> _WHAT YOU ARE ASKED TO DO_:
Present all of the data below as a two-column CSV with the columns instruction and output, with one row per item. Place each value in a single quoted field, and replace any line breaks with spaces.

Stored data
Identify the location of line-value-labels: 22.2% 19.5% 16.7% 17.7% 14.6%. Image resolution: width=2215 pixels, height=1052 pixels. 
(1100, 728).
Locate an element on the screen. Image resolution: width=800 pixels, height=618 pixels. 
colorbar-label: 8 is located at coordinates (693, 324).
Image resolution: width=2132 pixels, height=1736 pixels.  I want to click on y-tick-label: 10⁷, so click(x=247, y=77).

> _PROBLEM SOLUTION_:
instruction,output
"Identify the location of line-value-labels: 22.2% 19.5% 16.7% 17.7% 14.6%. Image resolution: width=2215 pixels, height=1052 pixels.","(1100, 728)."
"Locate an element on the screen. Image resolution: width=800 pixels, height=618 pixels.","colorbar-label: 8 is located at coordinates (693, 324)."
"Image resolution: width=2132 pixels, height=1736 pixels.","I want to click on y-tick-label: 10⁷, so click(x=247, y=77)."